Dunsinane, National Theatre of Scotland at the Shakespeare Theatre Company

The day that the National Theatre of Scotland's production of Dunsinane opened at the Shakespeare Theatre Company, word broke from the publishing world that a sequel to Harper Lee's To Kill a Mockingbird had not only been rediscovered, but would be published by the summer.  The longed-for sequel is on its way, and while controversy has already ignited over Lee's consent to publish the novel, its arrival seems inevitable. The initial rush of excitement soon gave way to doubt about what we'd find in a sequel.  What exactly do we gain by seeing these beloved characters again and finding out what happens next? 

Similar questions are worth asking of Dunsinane, David Greig's look into the aftermath of the events we know from William Shakespeare's Macbeth.  Greig's inspiration comes less from Shakespeare as from recent events in Iraq and Afghanistan; indeed, the play is most concerned with exploring the universal story of what arises when an invading army becomes an occupying force, wading into a morass of local complexities for which its members are ill equipped.

As a play, there are a number of different perspectives at work within Dunsinane. Interviews with Greig reveal that his own authorial intentions were primarily concerned with the political; to write about Afghanistan, he wrote about medieval Scotland.  It's a familiar approach, and one can't deny the appeal of highlighting humanity's penchant for replaying the same mistakes, regardless of the century or specifics- that's the very reason that Shakespeare's works have survived, after all.  At times, however, the universality of its goals made me wonder at the necessity for this specific story to be told- a perilous concern for a story framed as a sequel.  Macbeth is a funny old beast to use as a starting place in many ways; it's known as "the Scottish play," but written by an Englishman, and nowadays, productions will often remove the story from its historical roots altogether (Macbeth in the fascist 30s! Macbeth on the moon!!).  It seems a natural fit, then, for one of the most successful Scottish playwrights of our own day to revisit and reclaim, and yet a similar distancing remains. Peculiarly, Dunsinane may be set in Scotland, but it's the English perspective that frames our experiences, either through the narration of Tom Gill's Boy Soldier or the primary narrative of Darrell D'Silva's Siward (familiar to audiences from the final act of Macbeth). However exciting it may be to see a Lady Macbeth (Siobhan Redmond) finally given her own name- Gruach- and wielding her impressive cunning and will for her own sake, she remains an enigmatic, sometimes distant figure.

Taken as a production, Dunsinane is perhaps less innovatively designed and staged than previous visiting productions from the National Theatre (Black Watch and The Strange Undoing of Prudencia Hart).  Roxana Silbert's direction skillfully navigates the complex relationships between Grieg's characters, even if occasionally the cast seems prey to bouts of standandtalkitis. Designer Robert Innes Hopkins's set evokes the solid stone edifaces of Dunsinane's castle walls and interiors alike, while Nick Powell's compositions and sound design bridge the centuries from Scotland to the present with Gaelic lyrics (skillfully sung by Helen Darbyshire and Mairi Morrison) backed by electric guitars. 

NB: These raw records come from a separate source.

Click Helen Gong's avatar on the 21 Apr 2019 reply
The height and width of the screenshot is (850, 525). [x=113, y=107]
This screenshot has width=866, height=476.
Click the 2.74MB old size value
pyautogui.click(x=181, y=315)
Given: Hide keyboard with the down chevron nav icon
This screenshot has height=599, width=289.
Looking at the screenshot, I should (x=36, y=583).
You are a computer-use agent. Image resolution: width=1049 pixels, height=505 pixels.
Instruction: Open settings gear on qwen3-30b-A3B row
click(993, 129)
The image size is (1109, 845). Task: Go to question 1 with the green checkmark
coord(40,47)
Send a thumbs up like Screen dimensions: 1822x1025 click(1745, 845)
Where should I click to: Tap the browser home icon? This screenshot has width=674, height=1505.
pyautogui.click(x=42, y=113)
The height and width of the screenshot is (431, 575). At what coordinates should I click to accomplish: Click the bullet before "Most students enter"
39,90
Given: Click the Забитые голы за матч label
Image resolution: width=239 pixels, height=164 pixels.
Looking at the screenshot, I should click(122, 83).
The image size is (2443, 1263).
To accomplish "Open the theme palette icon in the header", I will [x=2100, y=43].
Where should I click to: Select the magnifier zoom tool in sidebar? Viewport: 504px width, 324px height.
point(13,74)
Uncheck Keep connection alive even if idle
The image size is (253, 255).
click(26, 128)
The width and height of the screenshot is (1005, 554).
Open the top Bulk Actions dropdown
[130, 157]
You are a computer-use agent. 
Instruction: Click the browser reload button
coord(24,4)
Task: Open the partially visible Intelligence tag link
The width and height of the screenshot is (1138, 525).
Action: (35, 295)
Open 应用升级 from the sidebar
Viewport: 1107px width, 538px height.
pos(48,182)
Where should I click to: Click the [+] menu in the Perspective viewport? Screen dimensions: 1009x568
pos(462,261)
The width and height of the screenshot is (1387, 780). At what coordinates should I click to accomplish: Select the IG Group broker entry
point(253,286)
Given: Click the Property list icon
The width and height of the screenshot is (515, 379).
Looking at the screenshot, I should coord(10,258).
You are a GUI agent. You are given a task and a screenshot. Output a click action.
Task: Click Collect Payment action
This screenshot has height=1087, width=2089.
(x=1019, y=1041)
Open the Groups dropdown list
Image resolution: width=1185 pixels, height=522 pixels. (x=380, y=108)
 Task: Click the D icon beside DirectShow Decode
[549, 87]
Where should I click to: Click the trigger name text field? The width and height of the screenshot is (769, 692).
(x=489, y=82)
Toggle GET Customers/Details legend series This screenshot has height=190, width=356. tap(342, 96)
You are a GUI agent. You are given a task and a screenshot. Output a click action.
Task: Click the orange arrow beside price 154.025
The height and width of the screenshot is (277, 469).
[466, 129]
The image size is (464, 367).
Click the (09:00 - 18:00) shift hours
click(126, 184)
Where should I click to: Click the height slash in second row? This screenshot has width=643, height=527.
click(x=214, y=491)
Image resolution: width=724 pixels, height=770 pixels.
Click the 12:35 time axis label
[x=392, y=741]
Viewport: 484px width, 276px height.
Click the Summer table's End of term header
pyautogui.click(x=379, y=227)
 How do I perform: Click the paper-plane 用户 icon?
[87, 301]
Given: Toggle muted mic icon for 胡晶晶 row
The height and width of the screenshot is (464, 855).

So what do we gain by seeing these characters again, thanks to Greig, Silbert, and the NTS? Shakespeare's play is perhaps more invested in the intensely personal human motivations at play in political coups, murders, and machinations.  Grieg opens the doors to look at the broader way political forces manipulate human action, and to challenge any easy answers to complex situations.  Gruach is more than Lady Macbeth, and Siward has more to accomplish once his battle is won.  I have great admiration for the National Theatre of Scotland, and I have yet to see a production that shakes my faith in their artistry.  The relationship between the Shakespeare Theatre Company and the NTS is an enormous gift to the city of Washington, and long may it continue.